Outside of knowing about PFAS levels in your drinking water, Segedie advises the most effective way to minimize one’s exposure to forever chemicals is avoiding certain food packaging and cutting down on eating fast food.


“For the average person, there’s a couple of places that you can really make an impact,” Segedie said. “One of the most obvious places is your eating habits. In the testing I am doing right now, there is a lot of PFAS in fast food and heat-and-eat packaging. There is PFAS in your fast-food hamburger wrapper that prevents the grease from getting all over. Changes in California are happening lightning fast in this area, which is banning fast food wrappers that contain PFAS. But if your state has no such ban, I advise to cut out fast food and processed food. The more your food is processed by others, the bigger chance there may be traces of PFAS in your food.”


For example, Segedie said in comparing canned tomatoes, tomato sauce, and jars of pasta sauces, there was more likelihood that items labeled “pasta sauce” would have traces of PFAS in the jar.


The Food and Drug Administration has yet to regulate the presence of PFAS in processed food.


According to the watchdog website SaferStates.org, 12 states have banned food packaging containing PFAS, but Michigan is not one of them.


When that tube of mascara runs dry, after you’ve popped that bag of microwave popcorn, the old carpeting gets replaced, or the waterproof raincoat eventually frays, ultimately, these and other PFAS-laden consumer products head to the landfill.

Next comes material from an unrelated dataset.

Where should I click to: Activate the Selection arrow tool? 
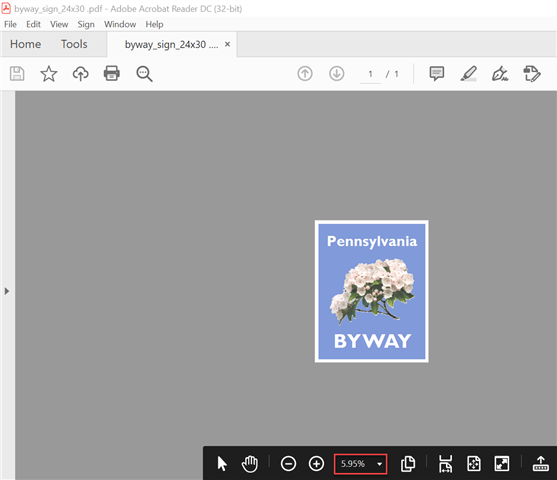click(222, 464)
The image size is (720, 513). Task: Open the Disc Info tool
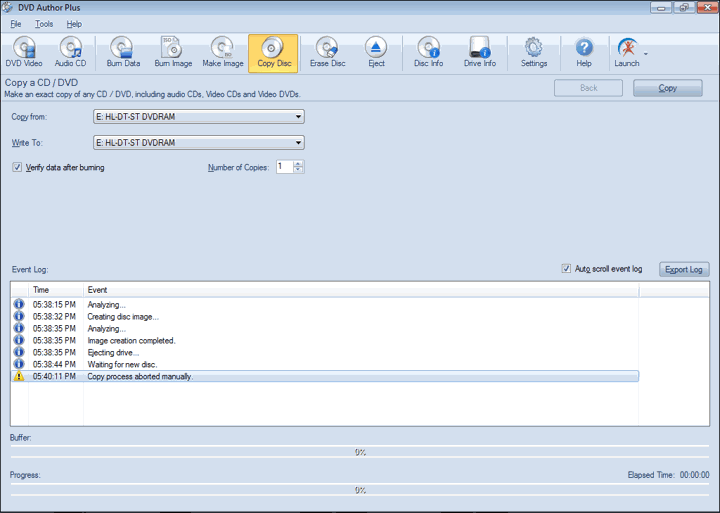pos(428,53)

There, the products will degrade slowly and will release PFAS into landfill leachate, the liquid runoff that will eventually make its way to our water system.

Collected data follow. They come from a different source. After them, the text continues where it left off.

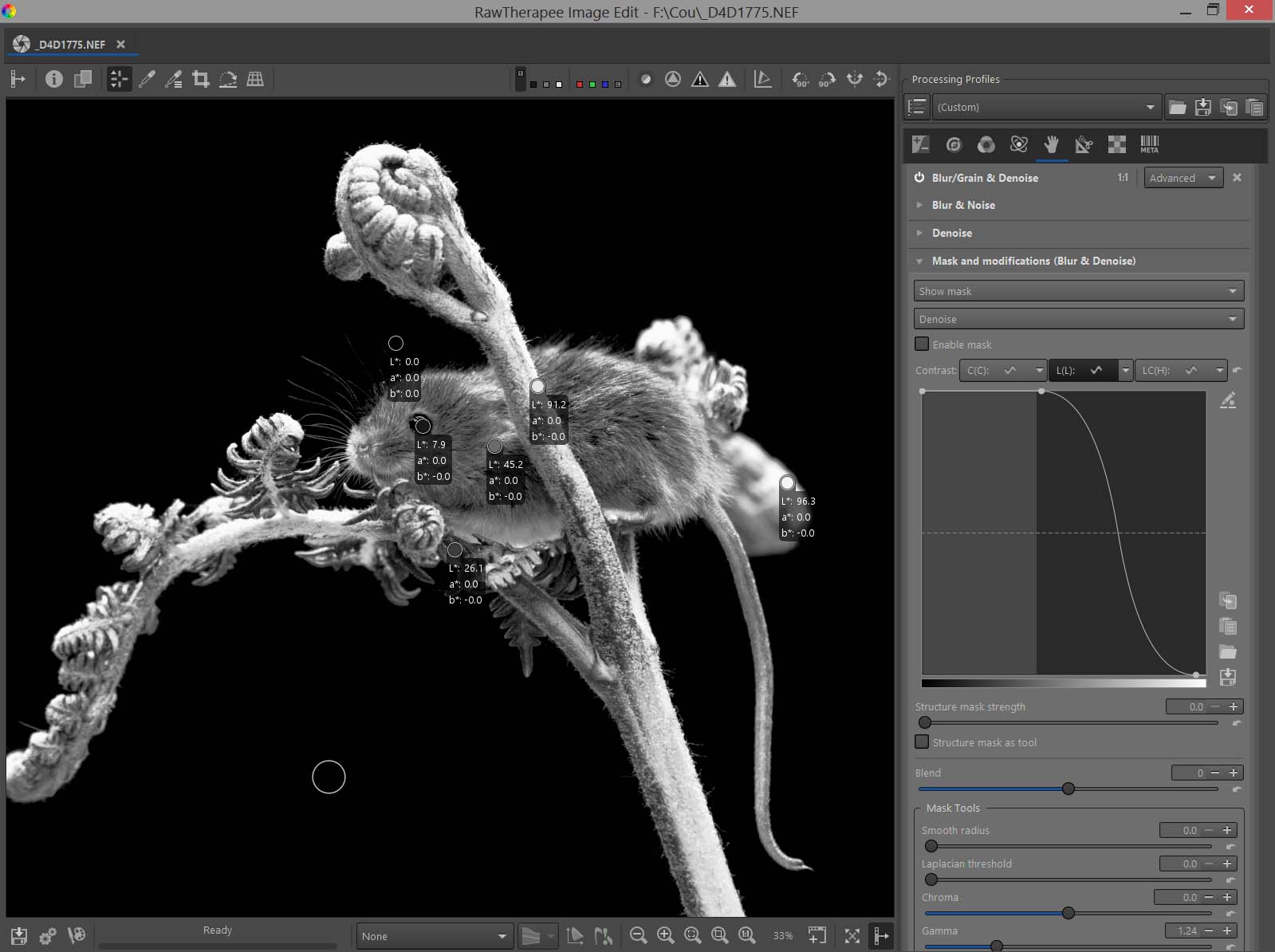1275x952 pixels.
Task: Click the Blend slider handle
Action: click(x=1068, y=789)
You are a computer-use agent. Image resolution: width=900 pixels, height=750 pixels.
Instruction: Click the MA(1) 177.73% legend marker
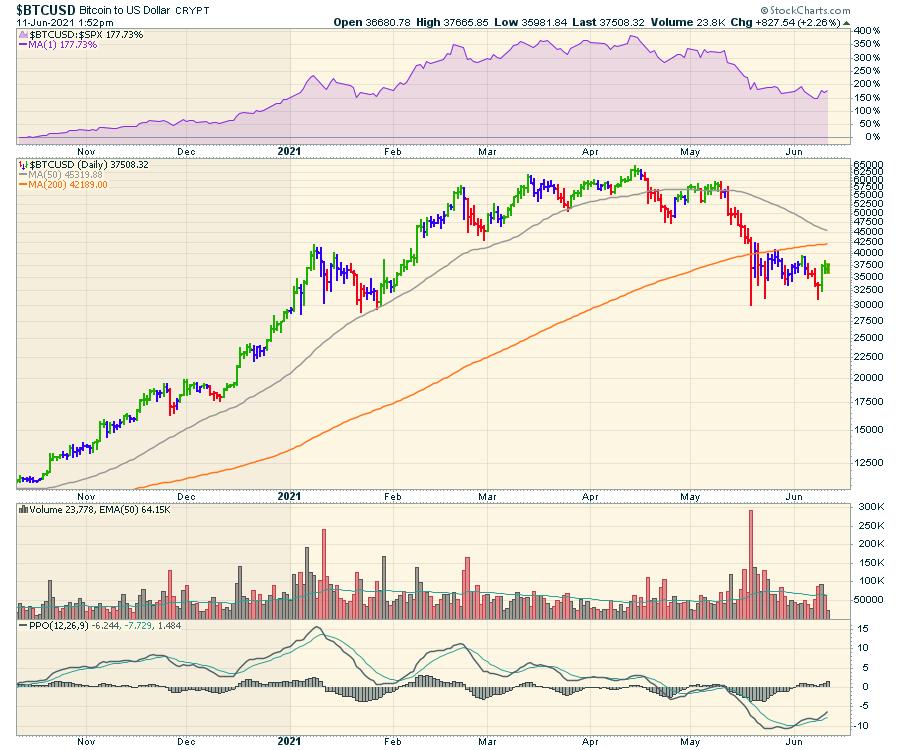[x=24, y=44]
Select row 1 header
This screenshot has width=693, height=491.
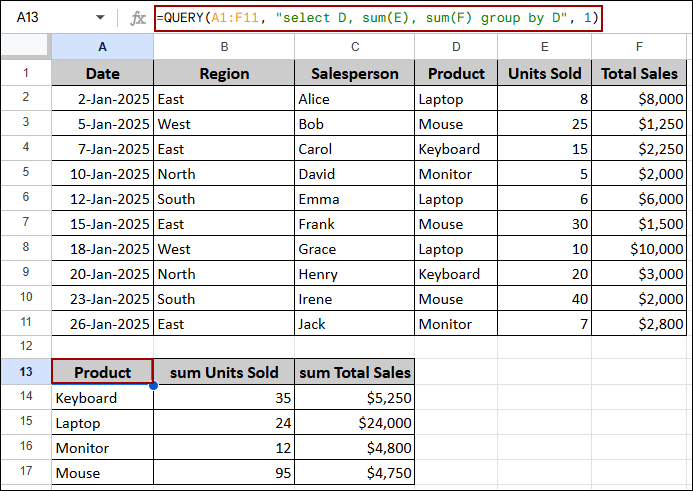[25, 73]
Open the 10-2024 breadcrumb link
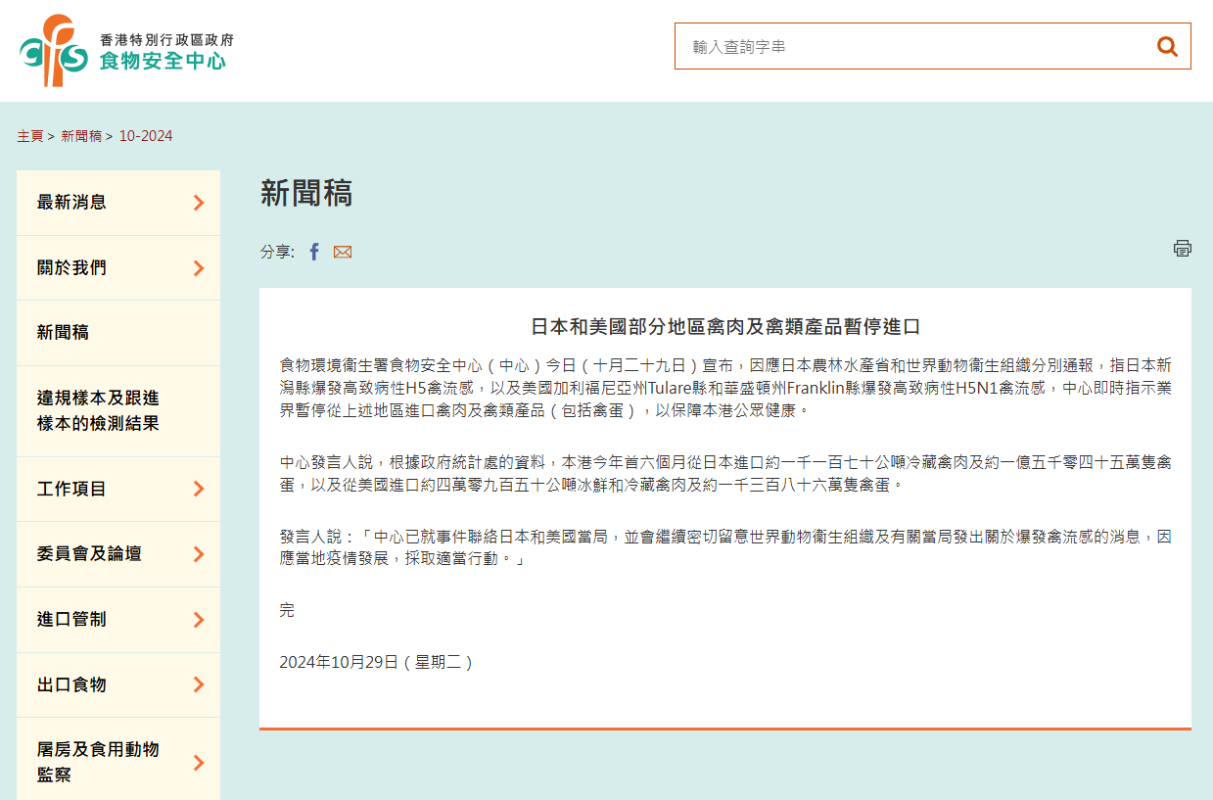Screen dimensions: 1213x800 pos(146,136)
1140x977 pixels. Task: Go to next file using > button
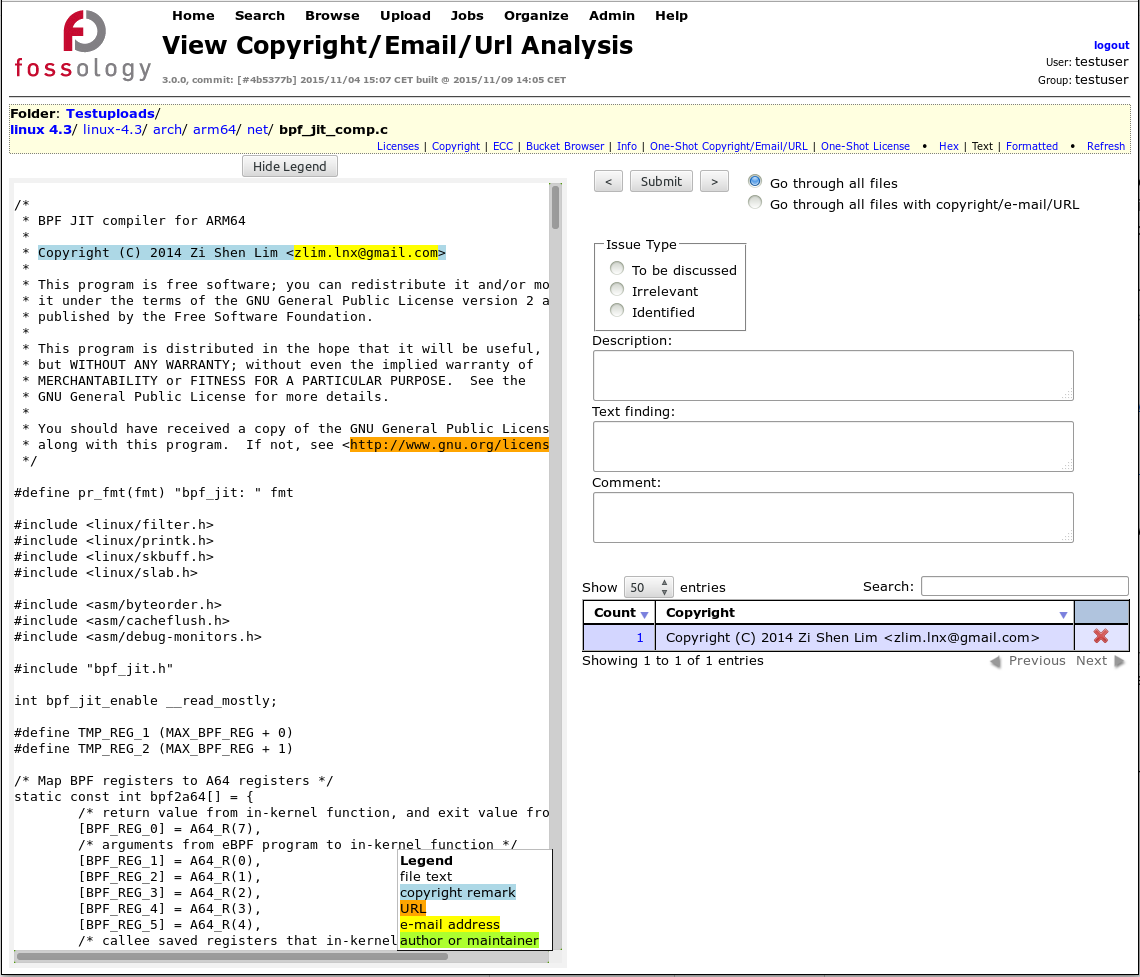click(713, 181)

Matt Reeves is a researcher at Western Michigan University who studies the movement and transport of PFAS in manmade engineered environments, particularly in landfills. His findings, most recently published in the November 2022 issue of the Journal of Current Opinion of Environmental Science and Health, show that once forever chemicals arrive in the landfill, they can transform into even more persistent chemical compounds that are hard to treat in wastewater that eventually makes it to our waterways.


“Once consumer products reach a landfill, they are exposed to precipitation which forms leachate, which must be treated before it heads to a wastewater treatment plant,” Reeves said. “Our research has shown that these substances morph into other even more persistent, stable substances and wastewater treatment plants are not equipped to treat them.”


Reeves said landfill operators are getting pickier about what can be dumped in their facilities, especially if the waste has high amounts of forever chemicals.


He said while some forever chemicals have been phased out, new ones, like Gen X, mainly used in fast food wrappers, may be just as harmful and not thoroughly researched.


On the horizon, the EPA is planning to segment these thousands of chemicals and look at regulating them on a case-by-case basis. This would please manufacturers and industry but is receiving rebuke from top toxicologists such as Birnbaum, the former director of the National Institute of Environmental Health Sciences (NIEHS) and the National Toxicology Program and researchers like Reeves.


“We have gone down this whole process of replacing some forever chemicals with others,” explained Reeves. “While some chemicals may have shorter strands of carbons which have replaced longer-stranded ones, they’ve still proven to be toxic. For example, the chemical called Gen X, a replacement chemical that is mainly used in fast food wrappers, is toxic.”


Though Reeves is not a toxicologist, he trusts the peer-reviewed research from his colleagues, who say there’s no point in regulating thousands of these PFAS chemicals one chemical at a time.


“I have read and listened to toxicologists present their findings, and I have yet to see a single PFAS or PFOS chemical that does not cause adverse human health impacts at some concentration. So, I am in favor of regulating them in a single class.”